Sa popularité en Russie (70 % dans les sondages) ne devrait pas trop pâtir des tragiques épisodes de ces dernières semaines. Ses compatriotes sont tristement habitués à voir leurs dirigeants faire peu de cas de la vie humaine et à lancer des assauts quelles qu’en soient les conséquences pour les otages plutôt que de chercher à négocier. Leur ressentiment ne peut venir que du constat que, cette fois, les victimes sont des enfants et que leur président n’a pas su trouver des solutions propres à assurer leur sécurité. La chance de Poutine, c’est d’être le seul choix possible. Face à lui, l’opposition, défaite aux élections législatives de décembre 2003 et divisée, est exsangue. Nul ne se montre surpris que le président ait rejeté l’idée même d’une commission d’enquête pour établir les responsabilités dans le drame de Beslan.

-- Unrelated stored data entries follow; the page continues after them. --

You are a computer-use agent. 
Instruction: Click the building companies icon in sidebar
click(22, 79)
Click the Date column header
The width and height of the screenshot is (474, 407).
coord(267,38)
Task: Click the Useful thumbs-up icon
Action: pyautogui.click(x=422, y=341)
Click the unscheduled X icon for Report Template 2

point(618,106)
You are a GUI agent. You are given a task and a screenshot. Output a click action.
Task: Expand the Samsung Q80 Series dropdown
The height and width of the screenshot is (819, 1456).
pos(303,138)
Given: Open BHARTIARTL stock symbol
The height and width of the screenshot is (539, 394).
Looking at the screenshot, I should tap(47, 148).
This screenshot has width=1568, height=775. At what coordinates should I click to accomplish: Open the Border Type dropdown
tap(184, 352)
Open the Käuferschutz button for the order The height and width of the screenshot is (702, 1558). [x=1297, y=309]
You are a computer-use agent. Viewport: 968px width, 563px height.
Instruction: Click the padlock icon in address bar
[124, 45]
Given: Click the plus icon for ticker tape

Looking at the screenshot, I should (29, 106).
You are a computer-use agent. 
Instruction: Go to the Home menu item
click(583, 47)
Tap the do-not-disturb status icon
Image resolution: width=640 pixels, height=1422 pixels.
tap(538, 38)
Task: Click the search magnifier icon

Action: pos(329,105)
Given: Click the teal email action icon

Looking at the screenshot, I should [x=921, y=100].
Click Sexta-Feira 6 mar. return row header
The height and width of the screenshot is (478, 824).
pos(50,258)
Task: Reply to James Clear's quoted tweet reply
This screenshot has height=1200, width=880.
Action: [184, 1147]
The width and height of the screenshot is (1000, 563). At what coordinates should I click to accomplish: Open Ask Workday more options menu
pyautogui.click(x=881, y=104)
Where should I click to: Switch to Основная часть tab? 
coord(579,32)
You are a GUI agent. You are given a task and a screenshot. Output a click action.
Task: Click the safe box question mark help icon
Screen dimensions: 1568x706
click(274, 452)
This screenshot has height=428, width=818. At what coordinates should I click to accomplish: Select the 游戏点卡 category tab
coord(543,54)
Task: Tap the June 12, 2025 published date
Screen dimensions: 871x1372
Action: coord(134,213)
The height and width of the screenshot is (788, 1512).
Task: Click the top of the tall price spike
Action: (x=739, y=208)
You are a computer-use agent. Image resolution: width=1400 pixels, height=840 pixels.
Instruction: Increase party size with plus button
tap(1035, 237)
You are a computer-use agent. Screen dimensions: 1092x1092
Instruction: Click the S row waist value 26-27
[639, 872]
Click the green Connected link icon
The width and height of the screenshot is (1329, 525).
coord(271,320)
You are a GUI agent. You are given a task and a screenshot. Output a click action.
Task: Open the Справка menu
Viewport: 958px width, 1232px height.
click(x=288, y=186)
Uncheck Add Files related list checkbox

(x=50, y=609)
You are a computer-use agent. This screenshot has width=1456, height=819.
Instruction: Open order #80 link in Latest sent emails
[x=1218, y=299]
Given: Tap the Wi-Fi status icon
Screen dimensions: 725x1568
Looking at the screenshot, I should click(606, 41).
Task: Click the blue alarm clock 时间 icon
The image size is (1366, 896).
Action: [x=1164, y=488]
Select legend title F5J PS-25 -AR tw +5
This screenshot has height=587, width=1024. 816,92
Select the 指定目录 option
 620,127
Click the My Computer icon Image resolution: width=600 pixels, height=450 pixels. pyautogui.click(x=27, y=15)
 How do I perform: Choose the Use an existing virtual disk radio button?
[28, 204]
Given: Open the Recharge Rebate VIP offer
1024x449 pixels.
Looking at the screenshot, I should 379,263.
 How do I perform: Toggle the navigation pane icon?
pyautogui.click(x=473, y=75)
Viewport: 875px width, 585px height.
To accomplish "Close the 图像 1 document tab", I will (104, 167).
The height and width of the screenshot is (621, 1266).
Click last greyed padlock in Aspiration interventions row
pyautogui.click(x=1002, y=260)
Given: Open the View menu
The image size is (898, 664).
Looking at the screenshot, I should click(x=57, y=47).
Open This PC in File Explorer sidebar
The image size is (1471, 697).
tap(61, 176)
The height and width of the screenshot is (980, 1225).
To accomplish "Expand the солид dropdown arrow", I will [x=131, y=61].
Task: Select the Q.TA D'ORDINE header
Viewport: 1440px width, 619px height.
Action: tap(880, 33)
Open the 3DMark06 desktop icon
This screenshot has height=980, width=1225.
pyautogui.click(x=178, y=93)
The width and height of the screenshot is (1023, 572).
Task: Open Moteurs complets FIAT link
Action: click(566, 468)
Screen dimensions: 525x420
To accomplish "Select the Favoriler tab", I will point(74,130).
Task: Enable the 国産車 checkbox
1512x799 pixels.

Enfin, la manière dont Vladimir Poutine a mobilisé les Russes en organisant une manifestation à Moscou, le 7 septembre, montre qu’il est prêt à jouer sur l’orgueil et le chauvinisme grand-russiens (« la Russie ne se mettra pas à genoux devant les terroristes ») et à utiliser la propagande de l’ère soviétique (en comparant cette guerre contre le terrorisme à la « victoire sur le fascisme » en 1945) pour faire oublier ses coupables erreurs.